Qantas (ASX:QAN) fait face cette semaine à un regain d'examen après des rapports indiquant qu'elle envisage de déplacer des centaines de postes administratifs australiens vers l'Inde dans le cadre d'une transformation plus large touchant la technologie et l'intelligence artificielle. La compagnie aérienne maintient qu'aucune décision finale n'a été prise.
La compagnie est en discussions préliminaires avec le cabinet de conseil Accenture concernant des changements potentiels qui pourraient affecter des fonctions telles que la finance, le marketing et les ressources humaines. Les estimations indiquent que jusqu'à 1 000 postes pourraient finalement être concernés si la proposition se concrétise, bien que Qantas déclare qu'aucun accord formel n'a été conclu.
L'initiative s'inscrit dans le programme de transformation interne de l'entreprise, connu sous le nom de Project iQ, qui vise à étendre le déploiement de l'IA et de l'automatisation afin de moderniser les opérations et d'améliorer la productivité. Qantas a précédemment déclaré que l'intelligence artificielle serait appliquée à un large éventail de fonctions commerciales plutôt que d'être utilisée exclusivement pour réduire les effectifs.

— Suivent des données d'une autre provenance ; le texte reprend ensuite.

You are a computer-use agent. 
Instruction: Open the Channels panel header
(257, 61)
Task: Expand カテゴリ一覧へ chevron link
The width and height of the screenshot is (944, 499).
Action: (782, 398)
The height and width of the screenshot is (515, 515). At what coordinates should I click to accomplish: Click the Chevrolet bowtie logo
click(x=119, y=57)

Les rapports ont suscité une réaction immédiate de l'Australian Services Union, qui a demandé des discussions urgentes avec la direction de Qantas et a mis en garde contre l'utilisation de l'IA comme prétexte pour délocaliser des emplois australiens. Le syndicat a déclaré s'attendre à ce que la compagnie aérienne honore ses assurances précédentes selon lesquelles il n'est pas prévu de délocaliser des postes locaux. Ce différend met en lumière une tension croissante au sein de l'entreprise australienne, où les grandes sociétés se tournent de plus en plus vers l'IA et l'automatisation pour gagner en efficacité, tandis que les défenseurs des travailleurs réclament des protections plus solides contre les suppressions d'emplois liées à la technologie.
La controverse ravive également l'attention sur la décision très contestée de Qantas d'externaliser ses opérations de gestion au sol pendant la pandémie, une décision ensuite jugée illégale par la Fair Work Commission, qui a entraîné des versements d'indemnisation et des pénalités importants.

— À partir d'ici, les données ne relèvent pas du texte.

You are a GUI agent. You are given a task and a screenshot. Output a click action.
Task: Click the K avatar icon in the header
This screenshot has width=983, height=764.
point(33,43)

Qantas a défendu son bilan global en matière d'emploi, notant qu'elle a ajouté des milliers de postes opérationnels à travers l'Australie ces dernières années, notamment des pilotes, des ingénieurs et du personnel navigant. La compagnie aérienne a également mentionné un nouveau pôle technologique à Adélaïde qui devrait générer plus de 400 emplois locaux dans la technologie.
Ces rapports surviennent à quelques semaines des résultats FY26 de la compagnie aérienne, prévus le 27 août, les investisseurs suivant de près d'éventuels commentaires sur les initiatives de productivité, les investissements en IA et la gestion des coûts. Les résultats devraient fournir un aperçu de la trajectoire de redressement post-pandémie de Qantas, notamment à la lumière de coûts de carburant élevés et de la pression concurrentielle sur les lignes intérieures et internationales.
Les changements proposés interviennent également alors que Qantas continue de remodeler ses activités plus globalement. Cette semaine, la compagnie aérienne a confirmé la vente de sa participation dans Jetstar Japan via un dispositif de rachat d'actions, lui permettant de réorienter des capitaux vers ses opérations intérieures et internationales, tandis que des coûts de carburant élevés continuent de peser.
Les actions QAN ont reculé de 0,53 % dans la journée, s'échangeant à 10,26 $ par action.